We argue about the past, but that's what it is the past. I have a new question how do we deal with the future. I don't think any of us have enough information to know what to do. We can't just up and pull out. The worst part of that is the rest of the world would see that after we get innocent Iraqis to stick their neck out for their country we pull out and let them die. I don't think we need to be there forever like in Japan and Germany. 
We do hear that the new increased offensive his having some good results. I think coming up with a time schedule for withdrawal will have mixed results. I understand the viewpoint that it will put pressure on Iraq to prepare to stand on their own. Unfortunately it will also give the terrorists hope. This telegraphed to the world including the terrorists is a two sided sword. 
It is hard for all of us not to think like conservatives or liberals, but somehow we need to look at this as Americans. That can only happen if we are honest with each other. Look at the debate about Nancy. There should be no debate, our constitution spells out her role, and she is going far beyond it. The entire nations should be upset, but liberals are not. Bush is screwing up on border security, and Nancy is screwing up being in the middle east. If conservatives and liberals on here can't admit that to themselves what chance does Washington have? If this is true America has seen it's best years.


----------



## KEN W (Feb 22, 2002)

Before I critize what she did.....I would like to see what law she broke.....what are the laws about congressional junkets.What can they legally do or not do?

And if she broke a law.....why aren't the republicans trying to get her indicted?


----------



## FlashBoomSplash (Aug 26, 2005)

If you look back in history this country sarted a down trend in the 60's with the hippy (AKA Liberals) movement. Some of the older democrats were good leaders for this country it sad to see a good party crumble because of liberals. Read some stories from WW2, people were proud to be Americans. Hitler Saddam they are the same person. Saddam learned all of his tactics from studying hitler. So why is this war any different. Maybe we didnt find WMDS but whos to say they are not in Iran right now we gave him plenty of time to move them out.

And I agree with plainsman I support our president but his border patrol policies are crazy. We should have those suckers locked down.


----------



## Plainsman (Jul 30, 2003)

KEN W said:


> Before I critize what she did.....I would like to see what law she broke.....what are the laws about congressional junkets.What can they legally do or not do?
> 
> And if she broke a law.....why aren't the republicans trying to get her indicted?


Good question. I think republicans are often guilty of the same thing, just not to the extent Nancy is currently doing it. I think they have gone to other countries, but I don't think they have gone to enemy nations and tried to influence our foreign policy, or speak for our nation unless with executive permission.

### Given material
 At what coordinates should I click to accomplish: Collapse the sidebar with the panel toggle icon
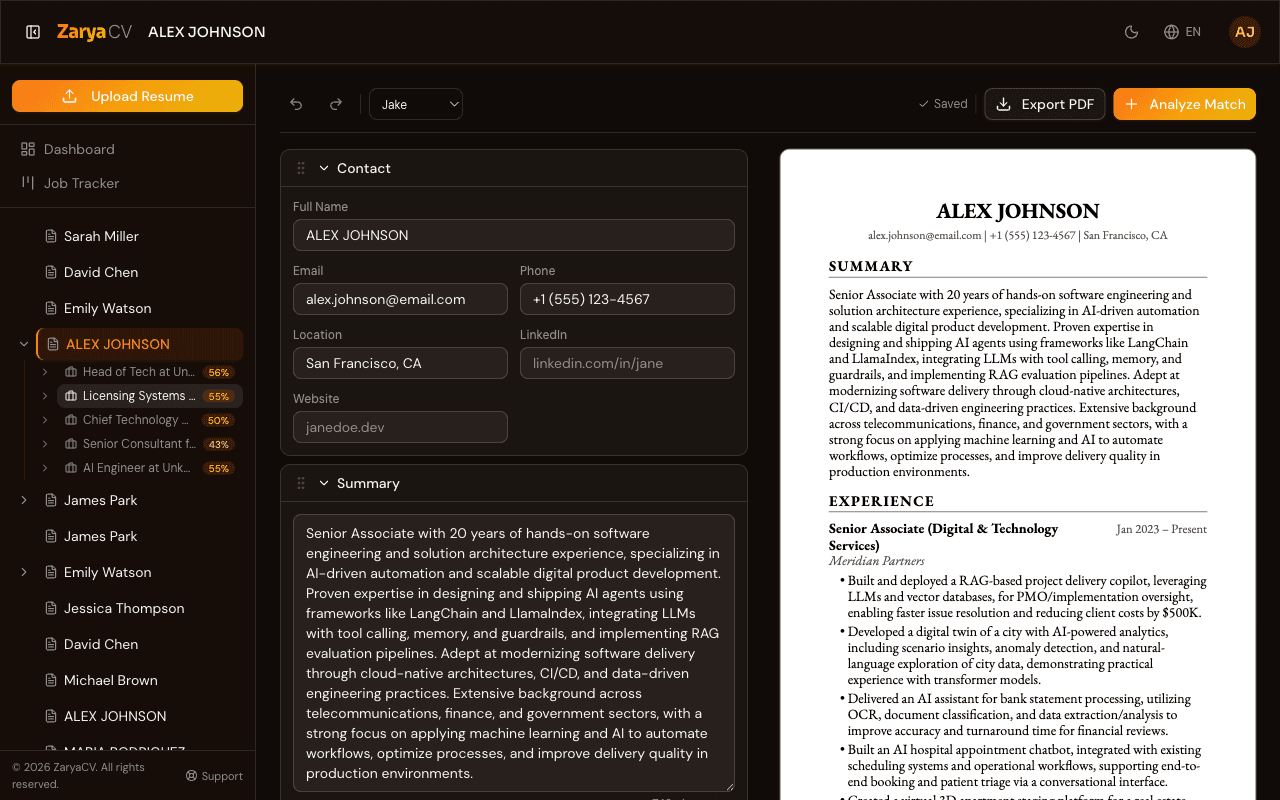pos(35,31)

### Exercise instructions
Edit the forum thread from "It is hard for" up to and including "(Feb 22, 2002)" so that "border security" becomes "immigration enforcement", and give that passage back.

### Task output
It is hard for all of us not to think like conservatives or liberals, but somehow we need to look at this as Americans. That can only happen if we are honest with each other. Look at the debate about Nancy. There should be no debate, our constitution spells out her role, and she is going far beyond it. The entire nations should be upset, but liberals are not. Bush is screwing up on immigration enforcement, and Nancy is screwing up being in the middle east. If conservatives and liberals on here can't admit that to themselves what chance does Washington have? If this is true America has seen it's best years.


----------



## KEN W (Feb 22, 2002)